Friday, April 29, 2011

Developers need to understand licensing too

I am not a DBA. Well possibly by very loose standards, but I'm not professionally or personally responsible for any databases that contain any valuable data.

However I do work with databases on a daily basis and that means I need to be aware of licensing 'things'. Often I get access to accounts with privileges for various dictionary views. And there are some views and tables which can only be queried after supplying large amounts of folding paper to your friendly Oracle reseller.

That's one of my dislikes about Oracle. I'd be much happier if those views and packages which require the diagnostic, tuning or whatever packs were secured by some additional role to make them EXTREMELY obvious.
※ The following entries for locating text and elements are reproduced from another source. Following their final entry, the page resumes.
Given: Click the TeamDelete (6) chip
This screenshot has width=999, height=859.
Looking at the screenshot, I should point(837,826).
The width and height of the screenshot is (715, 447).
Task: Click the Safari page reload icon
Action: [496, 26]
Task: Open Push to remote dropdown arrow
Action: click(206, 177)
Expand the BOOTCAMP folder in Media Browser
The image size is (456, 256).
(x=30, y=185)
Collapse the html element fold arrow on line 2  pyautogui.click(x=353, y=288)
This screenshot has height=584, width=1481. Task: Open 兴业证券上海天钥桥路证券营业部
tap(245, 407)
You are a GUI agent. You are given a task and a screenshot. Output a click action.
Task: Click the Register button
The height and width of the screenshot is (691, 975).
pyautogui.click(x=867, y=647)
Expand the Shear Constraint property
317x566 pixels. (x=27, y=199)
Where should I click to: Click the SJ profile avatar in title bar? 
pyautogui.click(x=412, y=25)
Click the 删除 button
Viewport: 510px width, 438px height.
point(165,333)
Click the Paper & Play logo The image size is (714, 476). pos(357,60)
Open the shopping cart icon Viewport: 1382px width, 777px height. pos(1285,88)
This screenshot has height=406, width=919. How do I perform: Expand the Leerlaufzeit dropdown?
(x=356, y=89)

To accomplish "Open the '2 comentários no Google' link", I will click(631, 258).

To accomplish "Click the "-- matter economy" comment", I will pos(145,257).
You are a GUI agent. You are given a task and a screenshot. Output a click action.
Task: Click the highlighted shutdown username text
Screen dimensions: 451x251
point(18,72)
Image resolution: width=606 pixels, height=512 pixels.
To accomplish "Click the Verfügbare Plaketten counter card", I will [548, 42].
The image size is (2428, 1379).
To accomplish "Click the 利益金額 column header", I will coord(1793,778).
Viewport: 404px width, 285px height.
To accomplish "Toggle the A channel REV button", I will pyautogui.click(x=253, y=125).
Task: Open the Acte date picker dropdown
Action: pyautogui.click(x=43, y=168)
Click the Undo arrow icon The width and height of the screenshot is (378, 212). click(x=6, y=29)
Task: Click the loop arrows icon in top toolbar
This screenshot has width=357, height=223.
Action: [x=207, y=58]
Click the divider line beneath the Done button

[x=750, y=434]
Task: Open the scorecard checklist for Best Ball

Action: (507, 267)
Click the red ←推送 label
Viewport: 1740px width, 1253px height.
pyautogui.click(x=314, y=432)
And development and test databases are another thing. It's all very well pretending things can be covered by OTN licences, but some things aren't. Throwing up another database for testing isn't necessarily covered by your existing licences. And what about that readonly standby ? Or that one on the VMWare server ?

Anyway, I've got my diary booked in for Mogens Nørgaard talking to us Sydneysiders about the joys of Oracle licensing in just under two weeks. If you've got any questions you want to pose (apart from why are they so bleeding expensive), add a comment.

I'd like to know more about Amazon Oracle pay-by-the-hour, due in the next couple of months, but I think we'll all have to wait for that.


Hemant K Chitale said...

And DBAs / Consultants who install "everything" (a "default install") and don't care to check if someone had started creating Partitioned Tables !
And DBAs who run scripts that they shouldn't be running.
And DBAs who advise management that a DG standby does not need to be licenced.


sydoracle said...

I'd hope DBAs have a good idea of what the licenses are on the databases for which they are responsible.
It would be nice in MOS to have a screen indicating what you are licensed for, and a corresponding screen in Enterprise Manager indicating what you are running.

The other 'faultline' are the managers of the DBAs (up to CEOs/CIOs) who instruct the DBA to install or run stuff for which the firm isn't licensed. Puts the DBA in a VERY difficult spot.